■ EXTRACT:
*****
Nov 27, 1996 08:55 AM
by RIhle


I was reading Dr. Johanna Budwig, the "flax oil lady," the other day.  I
suppose some traces of our previous "brotherhood" discussion remained in my
subconscious, because the thought suddenly occurred to me:  "If I did not
know who the author was, would there be anything about this writing which
indicates it is the work of a woman?"

No.

Many, many other female authors also seem to fit this "gender-free"
category--H.P.B., Anne Besant, Alice Bailey, Joy Mills, Margaret Mead, Pearl
S. Buck, Gertrude Stein, etc., just for a few examples.

Then something else started bothering me:  Given that it is so obvious that
~brotherhood~ is a "male-associated" word once it is pointed out, why was it
possible that it could have included females for so long without most people
giving it much of a second thought?  Were the people of past generations
stupid or what?

Then, of course, we have the right/left, male/female cerebral hemisphere
people who speak so authoritatively on a fundamental difference between men
and women.  Certainly, I don't know enough about brain science to gainsay
their research, but I cannot but help wondering if all of this is not really
more appropriate to describe individuals who still predominently utilize
desire-mental (kama-manas) consciousness rather than desire-free mental
(manas).  In other words "female writers" could be those who are still
tainted by the desire/emotional nature arising from one type of "hormonal
package" and "male writers" from another.

~Manas~ itself, they tell me, just comes from the Sanskrit root meaning
"thought."  ~Mankind~, then would merely be the "thinker-kind."  Perhaps it
is a major affliction to think like a man or woman.
*****
■ WHAT YOU WILL DO:
• A. Transcribe the forum post on gender and writing word for word, beginning at the words "Many, many other" and stopping after "stupid or what?".
• B. Answer these questions from the forum post on gender and writing:
(i) What nickname does the post give Dr. Johanna Budwig?
(ii) Which author appears first in the post's list of female writers who fit the "gender-free" category?
(iii) According to the post, what does the Sanskrit root of "manas" mean?
• C. Resume the forum post on gender and writing after its final sentence.

■ SOURCE DATA:
*****
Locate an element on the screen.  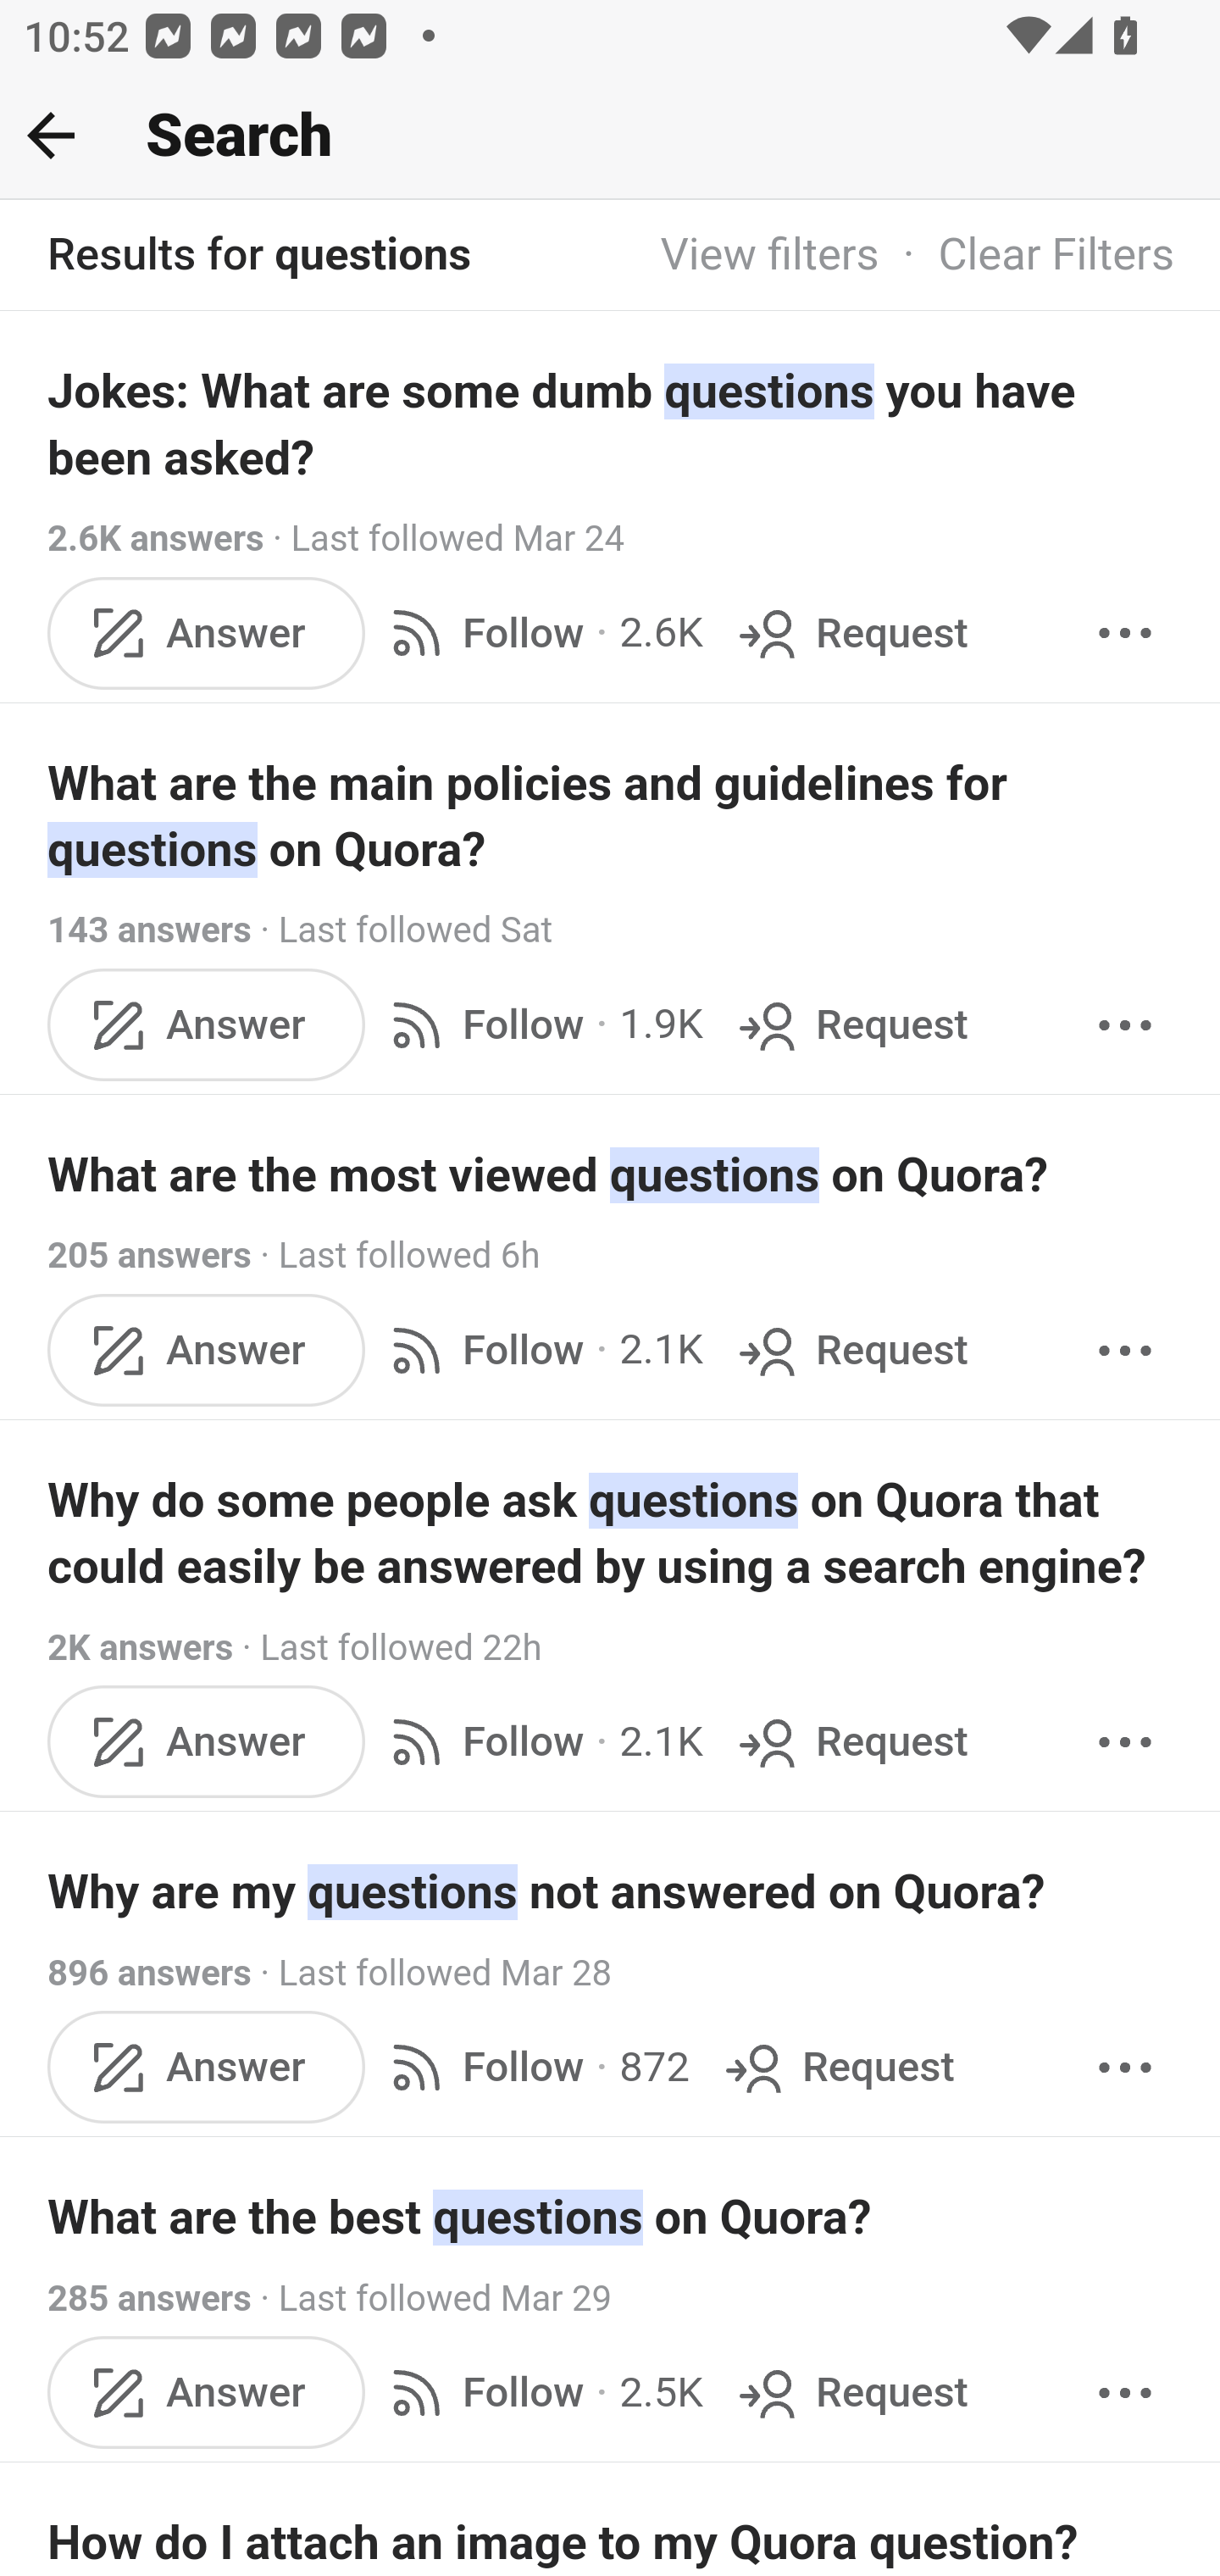
Answer is located at coordinates (207, 2393).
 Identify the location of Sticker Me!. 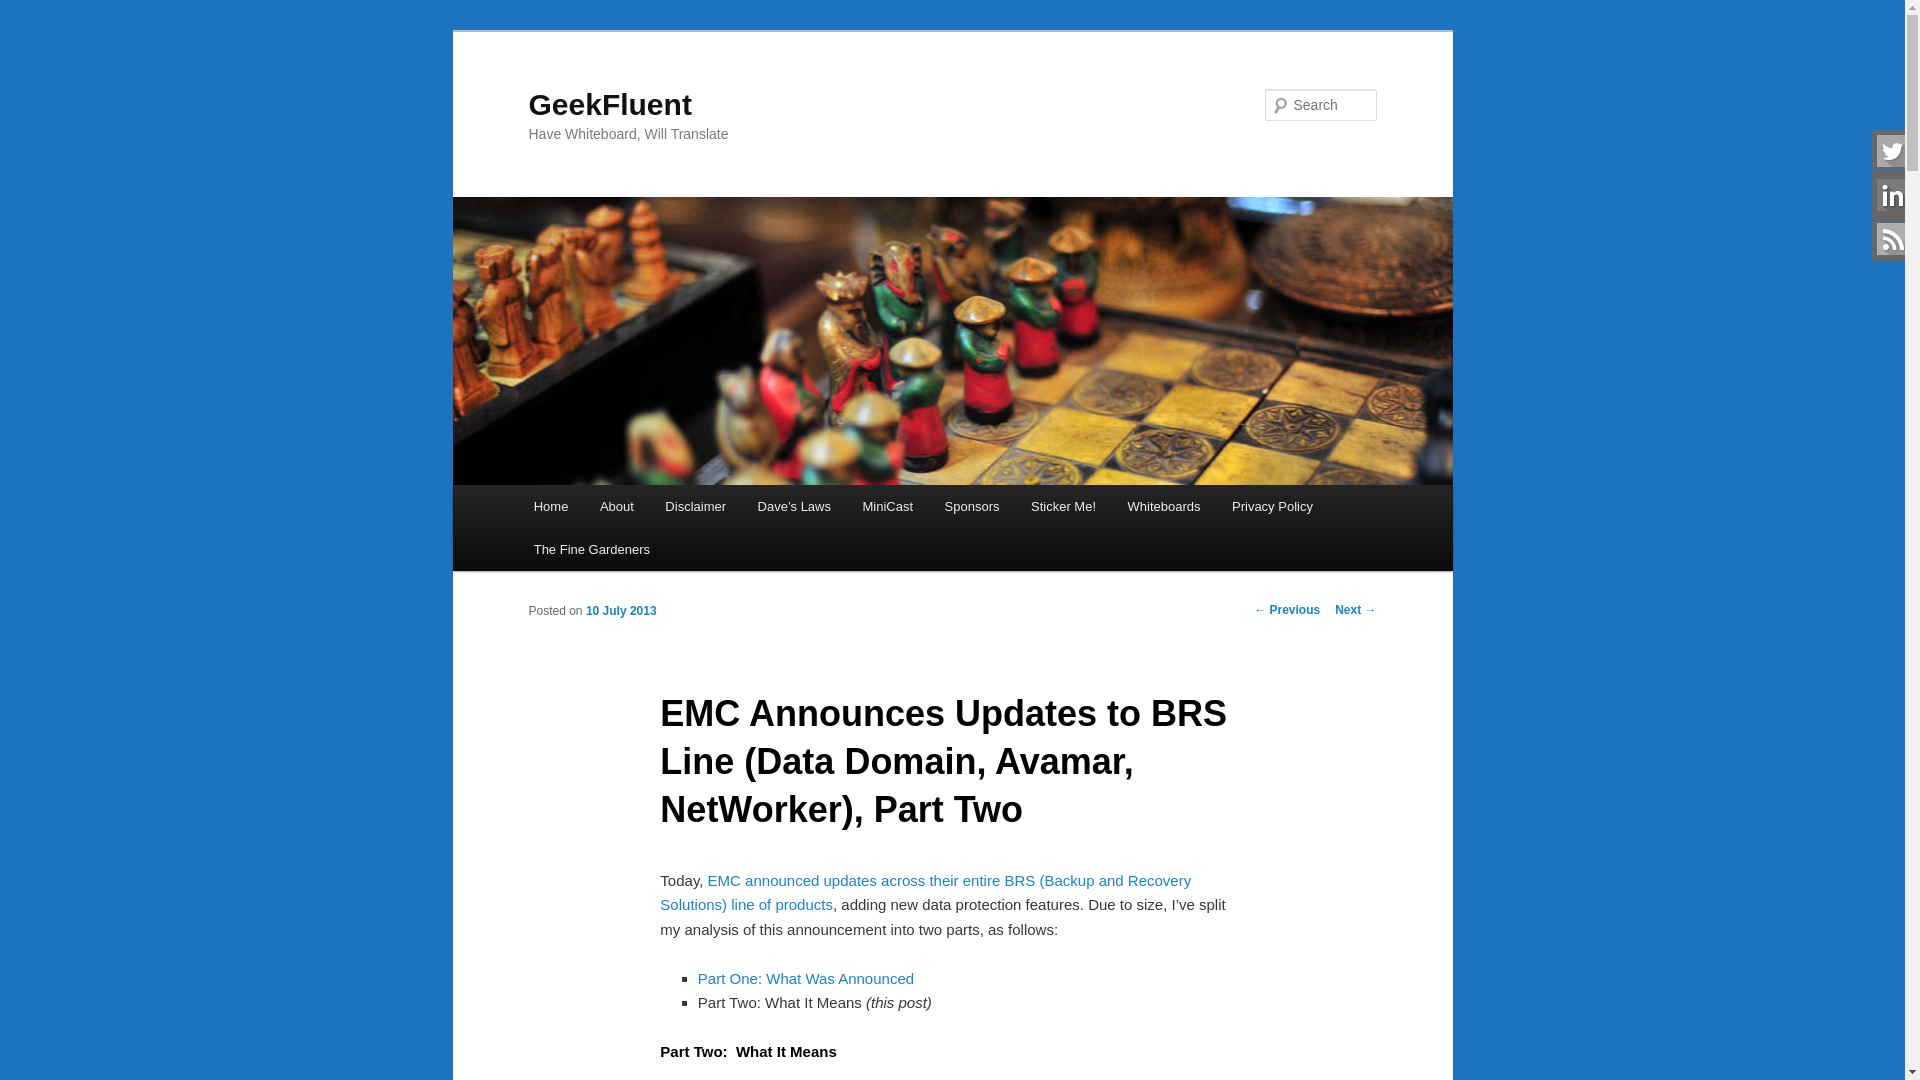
*****
■ EXERCISE ANSWERS:
• A.
Many, many other female authors also seem to fit this "gender-free"
category--H.P.B., Anne Besant, Alice Bailey, Joy Mills, Margaret Mead, Pearl
S. Buck, Gertrude Stein, etc., just for a few examples.

Then something else started bothering me:  Given that it is so obvious that
~brotherhood~ is a "male-associated" word once it is pointed out, why was it
possible that it could have included females for so long without most people
giving it much of a second thought?  Were the people of past generations
stupid or what?

• B.
(i) The "flax oil lady."
(ii) H.P.B.
(iii) "Thought."

• C.
Furthermore, what about the old men and old women?  One would have thought
that a lifetime of experience as males or females would have sent them so far
down their respective gender branches that they would be virtually separate
species by old age.  I don't know how it looks to you, but I see lots and
lots of older women who naturally seem to add the famous "male
problem-solving" mode and older men who also become quite comfortable in
so-called "female pattern-following."  Grandma or Grandpa--what's the big
difference after a certain point?

Anyway, while I agree that ~brotherhood~ may be losing the inclusive meaning
it once had, it is interesting to keep hearing that some people think that a
male-dominance conspiracy was responsible for it in the first place.  That
HPB, in particular, did not kick up a fuss about it makes me doubt this.  Who
knows?  HPB may have even regarded the female-included usage as an ongoing
healthy reminder to the males of her day that they ~couldn't~ expropriate for
themselves a universal term like ~brotherhood~.

Well, in the modern day I suppose many are unwilling to read HPB without at
the same time repeating "woman writer," "woman writer," "woman writer" to
constantly remind themselves what "gender team" she is on.  I don't know . .
. I sort of think HPB would have been offended by the demotion of her psyche
to the level of either sex.

Indeed and similarly, on page 58 of her booklet Dr. Johanna Budwig asks,
"What do my breasts have to do with flax oil?"  (Okay, I'm lying. . . .)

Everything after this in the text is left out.